**** Material to process ****
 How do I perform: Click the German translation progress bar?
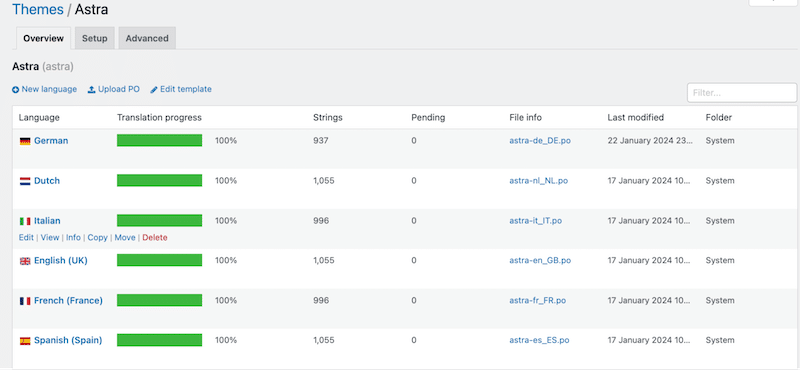[x=159, y=140]
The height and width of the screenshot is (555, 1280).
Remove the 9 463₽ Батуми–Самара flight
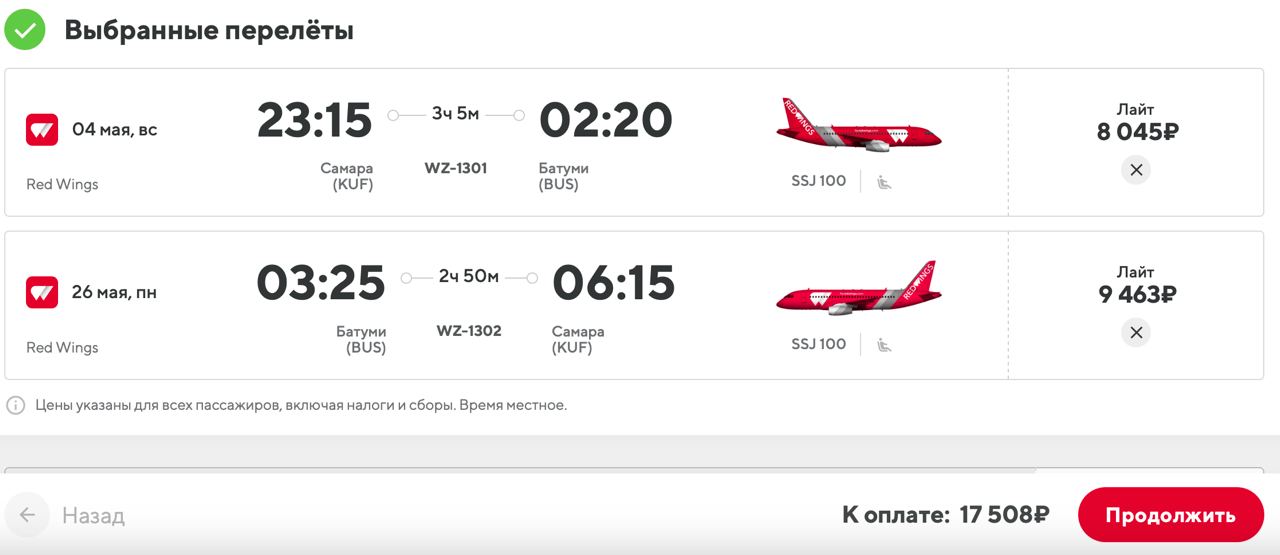(x=1135, y=333)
****
• Goal of the exercise: Output every entry above verbatim, but leave out the pictures.

• Your solution:
 How do I perform: Click the German translation progress bar?
[x=159, y=140]
The height and width of the screenshot is (555, 1280).
Remove the 9 463₽ Батуми–Самара flight
(x=1135, y=333)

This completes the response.